Valyruh’s #CBR4 Review #79: Snowflower and the Secret Fan by Lisa See
A beautiful and poignant tale of female friendship in 19th century China. Lily is from a relatively poor family and Snowflower is from a well-off family, but the two girls are paired as “laotong,” or soul sisters, at the age of seven, when their astrological symbols and successful foot-binding brings them to the attention of a matchmaker who will oversee them through to their future marriages. Laotong are not just “best friends” in the traditional Western sense of the term, but paired in a way that surpasses marriage. And, in view of the terrible isolation imposed on young women at the time—matched early and forced to live in their husband’s home as virtual servants under the often brutal dominion of the mother-in-law—lifelong laotong relationships provide an emotional bond that keeps these women’s spirits alive.
From childhood, the two girls keep up their friendship with visits, and when these are not possible, through poems and stories penned onto the folds of a shared fan that gets sent back and forth between them. The poems and stories are written in a secret language known only to laotong. Their fortunes are soon reversed: Snowflower’s father becomes an opium addict and ends up losing his money and matching his daughter to a butcher, considered the lowest of the low at the time. Nonetheless, she manages to adapt to her new circumstances, and eventually fall in love with her husband and produce a number of strapping sons. Lily is matched to a young, handsome, wealthy but traditional husband who provides Lily with a nice home, servants and children, but no real love.
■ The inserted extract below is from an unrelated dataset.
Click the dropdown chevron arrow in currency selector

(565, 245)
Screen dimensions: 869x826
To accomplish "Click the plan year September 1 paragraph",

The two women go through many trials and their relationship sustains them until Lily’s selfishness and Snowflower’s passivity leads to a crisis, and their bond is shattered.
The novel is written as a first-person memoir on the part of an aged and regretful Lily, but one quickly forgets that context as the tale itself enthralls. The author has a deep understanding not only of Chinese culture and tradition, but of the tides of love, jealousy, resentment, sorrow, and reconciliation that can flow between sisters, and makes this novel especially affecting for women readers.